European markets have opened sharply lower due to the global turmoil, with markets extending intense selloffs amid rising recession fears.
European markets have opened sharply lower as risk-off sentiment continues to prevail following intense selloffs in the Asian session on Monday.
France’s CAC 40 slumped 2.78%, Germany’s DAX fell 2.84%, while the FTSE 100 opened 2.19% lower on Monday morning.
However, the euro strengthened against most other major currencies, with EUR/USD jumping 2% since last Friday, as it is seen as a haven currency.
The Japanese stock markets saw significant declines, with a drop of up to 10% on Monday, extending the intense selloffs that followed the Bank of Japan’s rate hike last week. The Japanese yen spiked to its highest level since 3 January.
Markets are experiencing panic selling due to softened economic data in the US, while the Federal Reserve (Fed) remains reluctant to lower interest rates. Investors are concerned that the Fed may be too slow in loosening its monetary policy to avoid an economic recession. On Wall Street, the three benchmark futures are sharply lower, pointing to a further decline when the US markets open today. Particularly, the tech-heavy Nasdaq futures plunged 5%.
Haven assets, including gold, the Japanese yen, the euro, and government bonds, climbed as investors flocked to safer destinations. Additionally, the fear gauge, the CBOE Volatility Index (VIX), spiked 26% to above 23, the highest level seen since March 2023.
The Japanese market rout spills over globally
The two benchmark Japanese indexes, the Nikkei 225 and the Topix, tumbled more than 10%, pushing both into bear market territory, which is defined by a 20% decline from recent highs. This market crash followed the Bank of Japan’s (BOJ) rate hikes and further steps in unwinding the bond-buying program. The measures led to a significant appreciation in the Japanese yen as carry trades of the yen against other currencies have been reversed.
Additionally, rising interest rates have sparked concerns that businesses in Japan, many of which carry high debt levels, may struggle to sustain their operations.
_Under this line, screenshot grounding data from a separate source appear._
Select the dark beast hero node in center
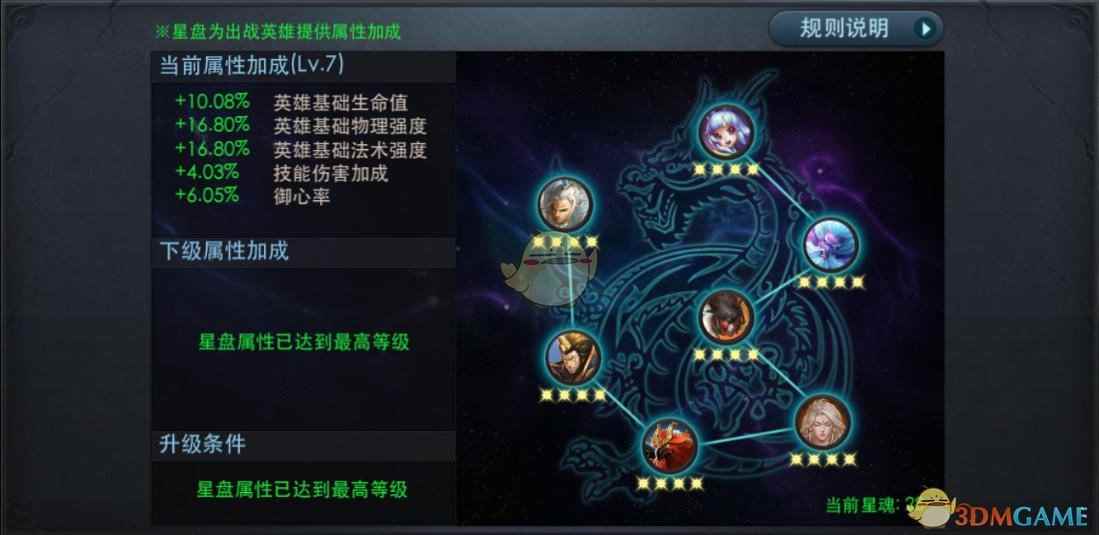The image size is (1099, 535). click(726, 316)
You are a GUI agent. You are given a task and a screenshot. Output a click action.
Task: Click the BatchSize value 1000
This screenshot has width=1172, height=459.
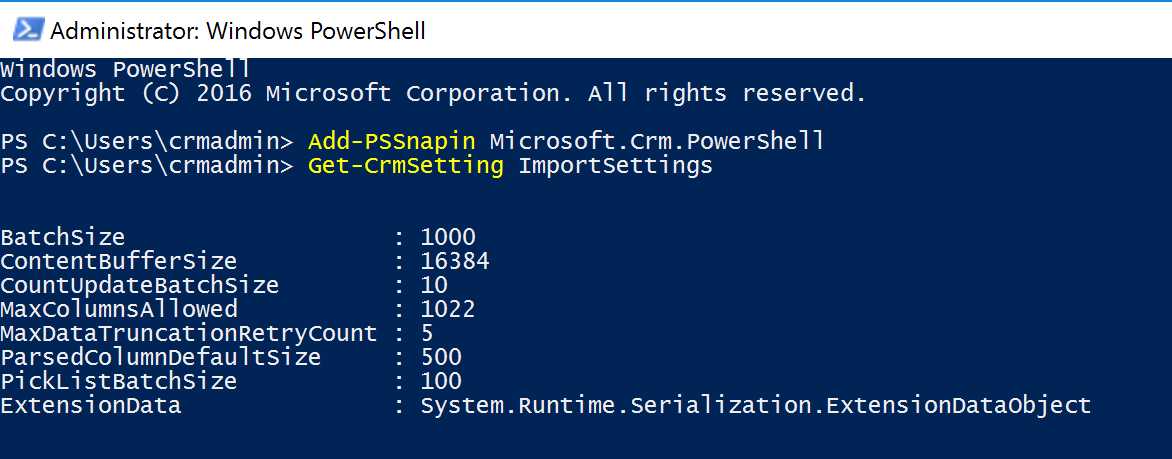(448, 237)
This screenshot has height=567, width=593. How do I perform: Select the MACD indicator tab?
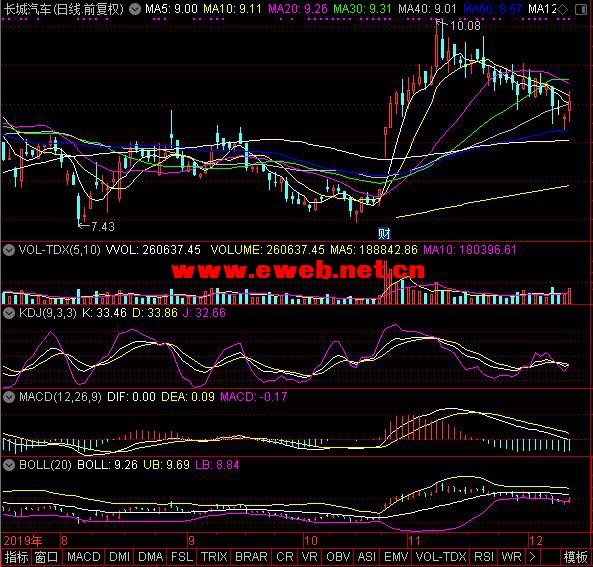(x=83, y=557)
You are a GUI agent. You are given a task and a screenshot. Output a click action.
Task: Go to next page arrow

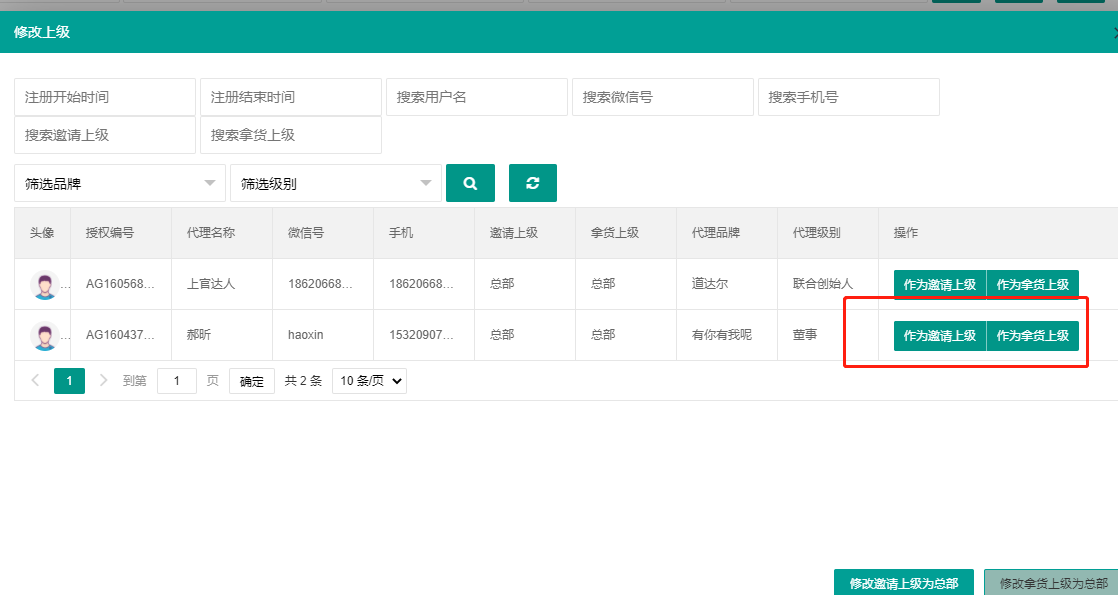tap(103, 381)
Investors have sold off their holdings in the stock markets and converted their cash into yen, anticipating higher returns from the increased interest rates.
The yen strengthened 7% against the USD, reaching its highest level since January, with the USD/JPY exchange rate falling from 154 to just 142.66 as of 7:40 am CEST.
The stock market selloffs in Japan have rippled through other regional markets due to the Japanese government’s substantial overseas holdings, particularly on Wall Street.
Government bond yields slump, gold spikes, Bitcoin tumbles
Global government bond yields sharply declined due to the prevailing risk-off sentiment, as bonds are typically seen as a safe haven during crisis times. Bond yields move inversely with bond prices. The leading indicator, the US 10-year Treasury yield, slumped to 3.75%, the lowest level since June 2023. In Asia, the 10-year Japanese government bond yield fell 14 basis points to a four-month low of 0.8%.
European major government bonds may face a similar pattern, with German bunds and UK gilt prices experiencing upside pressure.
Gold prices have risen close to an all-time high, as the precious metal is also viewed as a traditional haven asset. Gold futures at Comex rose 0.73% to $2,487 (€2275) per ounce, just 0.7% away from the all-time high recorded in July.
Conversely, Bitcoin has been sold off, reflecting its status as a riskier asset. The largest cryptocurrency has lost 18% since Friday, reaching $53,400 (€49,043) at 7:40 am CEST.